Passage for review:
▽
Today, Mr. Obama had words of praise for Sergeant Crowley's record but suggested Gates should not have been handcuffed and said more broadly that the whole thing is a distraction.

(BEGIN VIDEO CLIP)

OBAMA: Well, Terry, I think this is a classic example at a time when we're struggling about health care, energy, we've got two wars going on, that issues like this get elevated in ways that probably don't make much sense.

(END VIDEO CLIP)

SHUSTER: Let's bring in Chris Cillizza, White House reporter for "The Washington Post" and author of the paper's political blog, "The Fix."

And, Chris, good evening.

CHRIS CILLIZZA, THE WASHINGTON POST: Good evening, David.

SHUSTER: President Obama not only said the police acted stupidly, he also said, quote, "Any of us would be pretty angry." I wonder if any white person would also be pretty angry of Sergeant Crowley's behavior or whether some white people might feel less threatened because whites do not have the same history with police.

CILLIZZA: Well, let me take a cue at least for the first part of what President Obama said and say, "I can't comment really about the racial element of this simply not being here. Obviously, I followed this pretty closely but not being there, I don't want to get in to it."

But I think the political mistake that the president made here, David, was, he had it right when he said, "I don't know all the facts here." He could have said, "Look, Professor Gates is a friend of mine. I support him and I - you know, I'm not sure exactly how this is going to turn out. But I broadly support him."
△
Exercise tasks:
[1] In the broadcast transcript about the Gates incident, what reason does Cillizza give for declining to comment on its racial element?
[2] Pick up the broadcast transcript about the Gates incident after its final sentence and continue it in the same style.

Stored records:
▽
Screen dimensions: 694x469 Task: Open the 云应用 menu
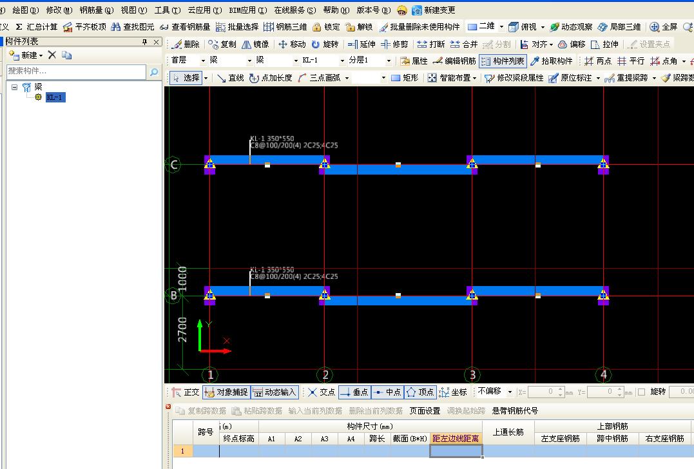coord(204,10)
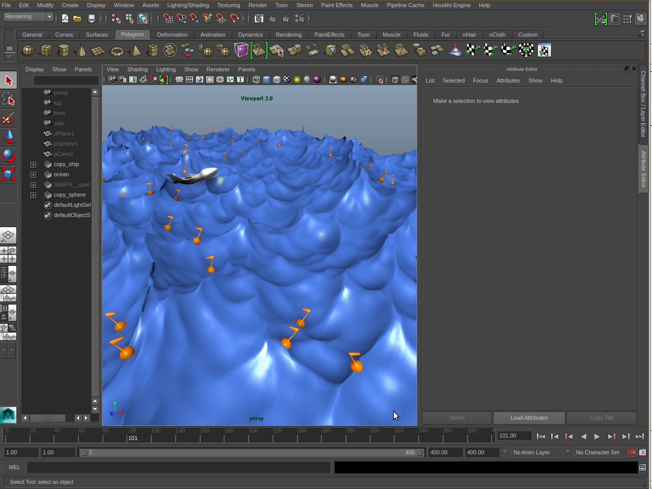Open the Rendering menu set dropdown
The image size is (652, 489).
29,17
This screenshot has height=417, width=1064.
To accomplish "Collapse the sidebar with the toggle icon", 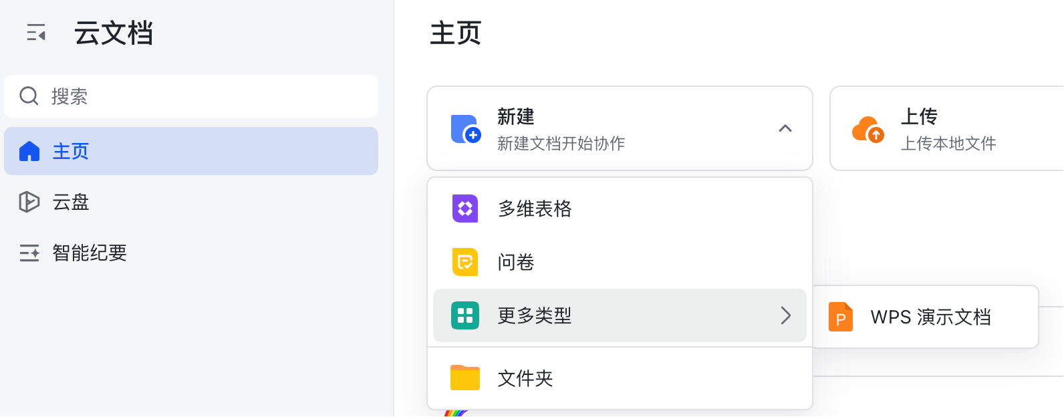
△
Answers in order:
[1] Cillizza says he was not there. Although he followed the story closely, not having been present means he does not want to get into the racial element.

[2]
Instead, he gave a much longer answer after that caveat that I think probably got him in to this political hot water where we find him.

SHUSTER: Do you get the sense that Mr. Obama considers issues around race and police to be a distraction? Or as you put it, just a tempest over the use of the word "stupid"?

CILLIZZA: I would bet the latter is what he thinks right now. I think he - this whole press conference, David, was aimed at health care, driving the health care message. It's urgent. We need to do it. It needs to happen now.

Every question except one prior to that last question asked by the "Chicago Sun-Times'" Lynn Sweet was about health care and the other question was about the economy. That last question, when he said "acted stupidly," look, Barack Obama didn't get elected president because he is a bad politician. I am certain he knew that when he said that, he would have liked to take it back.

SHUSTER: Politically, the right wing condemnation of President Obama seems strange when you consider the libertarian view of government agents who go into your home. If the homeowner had been a prominent white man and the president had been asked about it and chose not to express outrage, wouldn't conservatives and libertarians have hammered Mr. Obama?

CILLIZZA: Probably, but that's politics, David.

(LAUGHTER)

CILLIZZA: Remember, you know, maybe I see things through too political a sphere. But that's sort of the lens that I look through in my daily life. This is politics.

The Republican Party hasn't had a lot to distract the public from some of these broader issues. This is a way to say, look, health care has slowed. Harry Reid has put up the vote until September now. Now, you got this issue.

All of these things are moving around. And what it does, it muddles the White House's message. Any day that Republicans were out of power at the White House, out of power in the Senate, out of power in the House, can muddle the White House Democratic message. They have to consider it a good day from a purely political perspective.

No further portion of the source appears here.